# Aus VBA herraus eine Zelle in Exel formatieren



## bold (1. Dezember 2004)

Hi! ich habe ein Problem! ich will eine Zelle formatieren:

 die sachen kenn ich schon:

 ~ die Zelle soll eine bestimmte Hintergrundfarbe haben ( interior Colorindex)
 ~ die schrift soll arial sein
 ~ die schrift soll dick sein

 die sache fehlt mir und *hier brauche ich hilfe*wie kann ich eine zelle automatisch kleiner machen? also ich würde gerne den befehl zum verkleinern der breite und höhe einer zelle wissen! 

 danke im vorraus


----------



## wincnc (1. Dezember 2004)

Beispiele:

```
Columns("A:A").EntireColumn.AutoFit
Rows("1:1").EntireRow.AutoFit
Columns("A:A").ColumnWidth = 10
Rows("1:1").RowHeight = 20
```


----------



## bold (1. Dezember 2004)

vielen dank! die antwort kam ja echt fix! ich danke dir

 irgendwie funktioniert das nicht ! hier mein quellcode!


```
Sub einmaleins()
 
 eingabe = InputBox("geben sie eine zahl zwischen 1 und 20 ein")
 
 ' schleife
 Do
 
 	If eingabe > 20 Or eingabe < 1 Then MsgBox ("fehleingabe")
 
 Loop Until eingabe > 0 And eingabe <= 20
 
 For x = 1 To eingabe
 
 Cells(1, x) = x
 Cells(1, x).Font.Bold = True
 Cells(1, x).Interior.ColorIndex = 3
 Cells(x, 1) = x
 Cells(x, 1).Font.Bold = True
 Cells(x, 1).Interior.ColorIndex = 3
 Next
 
 For x = 1 To eingabe
 
 For y = 1 To eingabe
 
 Cells(x, y) = x * y
 
 Next
 Next
 
 End Sub
```
 
 wie kann ich nun die zellen noch automatisch verkleinern bzw. vergrößern ?!


----------



## wincnc (2. Dezember 2004)

Versuch´s mal so:

```
Sub einmaleins()

eingabe = InputBox("geben sie eine zahl zwischen 1 und 20 ein")
 
 ' schleife
 Do
 
    If eingabe > 20 Or eingabe < 1 Then MsgBox ("fehleingabe")
 
 Loop Until eingabe > 0 And eingabe <= 20
 
 For x = 1 To eingabe
 
 Cells(1, x) = x
 Cells(1, x).Font.Bold = True
 Cells(1, x).Interior.ColorIndex = 3
 Cells(x, 1) = x
 Cells(x, 1).Font.Bold = True
 Cells(x, 1).Interior.ColorIndex = 3
 Columns(x).EntireColumn.AutoFit
 'oder
 'Columns(x).ColumnWidth = 5
 Next
 
 For x = 1 To eingabe
 
 For y = 1 To eingabe
 
 Cells(x, y) = x * y
 Rows(y).EntireRow.AutoFit
 ' oder
 'Rows(y).RowHeight = 20
 Next
 Next
End Sub
```


----------



## Soundsupporter (2. Dezember 2004)

Ich habe gerade ein für euch sicherlich triviales Problem. Nur mich bringt das noch zur verzweiflung. Ich möchte einer bestimmten "Range" von Zellen eine ganz bestimmte Schriftgröße geben und komm beim besten Willen nicht dahinter wie ich das machen soll. 
Und jetzt bitte ned anfangen zu lachen den schließlich hat ja auch jeder von euch sicherlich mal klein angefangen 

Zur kompletten Entblößung meines Anfänbgertums jetzt hier mal einen Auszug aus meinem Code in den Ich daß ganze gerne einfügen würde. (Wenns so nicht geht bin ich aber auch über andere Lösungsansätze dankbar.)
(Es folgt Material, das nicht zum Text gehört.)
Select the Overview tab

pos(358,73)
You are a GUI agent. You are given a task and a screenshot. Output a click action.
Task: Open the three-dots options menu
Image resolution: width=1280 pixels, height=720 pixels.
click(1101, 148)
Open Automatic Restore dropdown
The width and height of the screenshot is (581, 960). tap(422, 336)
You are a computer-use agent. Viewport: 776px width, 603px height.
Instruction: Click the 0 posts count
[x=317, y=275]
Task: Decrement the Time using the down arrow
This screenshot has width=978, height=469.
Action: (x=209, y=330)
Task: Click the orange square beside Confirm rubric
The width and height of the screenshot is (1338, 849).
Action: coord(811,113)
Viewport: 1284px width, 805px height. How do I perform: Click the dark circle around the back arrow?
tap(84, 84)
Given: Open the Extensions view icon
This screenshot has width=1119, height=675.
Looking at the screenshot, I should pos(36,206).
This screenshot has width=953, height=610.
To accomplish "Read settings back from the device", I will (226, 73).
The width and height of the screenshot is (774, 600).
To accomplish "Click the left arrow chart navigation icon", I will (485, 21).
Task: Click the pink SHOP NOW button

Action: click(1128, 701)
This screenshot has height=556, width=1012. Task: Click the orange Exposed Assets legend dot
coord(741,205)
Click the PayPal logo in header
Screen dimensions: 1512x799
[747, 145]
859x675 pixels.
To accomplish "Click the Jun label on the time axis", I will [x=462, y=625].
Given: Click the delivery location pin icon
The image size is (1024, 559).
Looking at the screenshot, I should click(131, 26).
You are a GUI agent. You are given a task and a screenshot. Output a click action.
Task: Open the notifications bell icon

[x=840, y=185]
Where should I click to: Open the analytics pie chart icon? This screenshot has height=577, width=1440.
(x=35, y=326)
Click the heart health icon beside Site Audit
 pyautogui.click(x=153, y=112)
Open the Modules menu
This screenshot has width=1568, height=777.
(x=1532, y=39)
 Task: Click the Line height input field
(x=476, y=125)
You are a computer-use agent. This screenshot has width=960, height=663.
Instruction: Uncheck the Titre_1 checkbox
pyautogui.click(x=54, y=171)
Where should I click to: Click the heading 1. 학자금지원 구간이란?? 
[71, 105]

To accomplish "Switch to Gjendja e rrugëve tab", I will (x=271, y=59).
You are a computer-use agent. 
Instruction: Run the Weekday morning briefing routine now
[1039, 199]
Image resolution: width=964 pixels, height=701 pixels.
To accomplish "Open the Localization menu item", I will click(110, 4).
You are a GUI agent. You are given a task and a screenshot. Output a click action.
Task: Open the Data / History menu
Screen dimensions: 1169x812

> Range(Cells(1, 1), Cells(1, 4)).Select
> SelectionRowHeight = 79.5
> ######Und hier hätte ich gerne die Anweisung für die Fontsize eingefügt.######


----------



## wincnc (2. Dezember 2004)

Versuch´s mal so:

```
Range("A1:D1").Select
    With Selection.Font
        .Name = "Arial"
        .Size = 14
        .Strikethrough = False
        .Superscript = False
        .Subscript = False
        .OutlineFont = False
        .Shadow = False
        .Underline = xlUnderlineStyleNone
        .ColorIndex = xlAutomatic
    End With
```


----------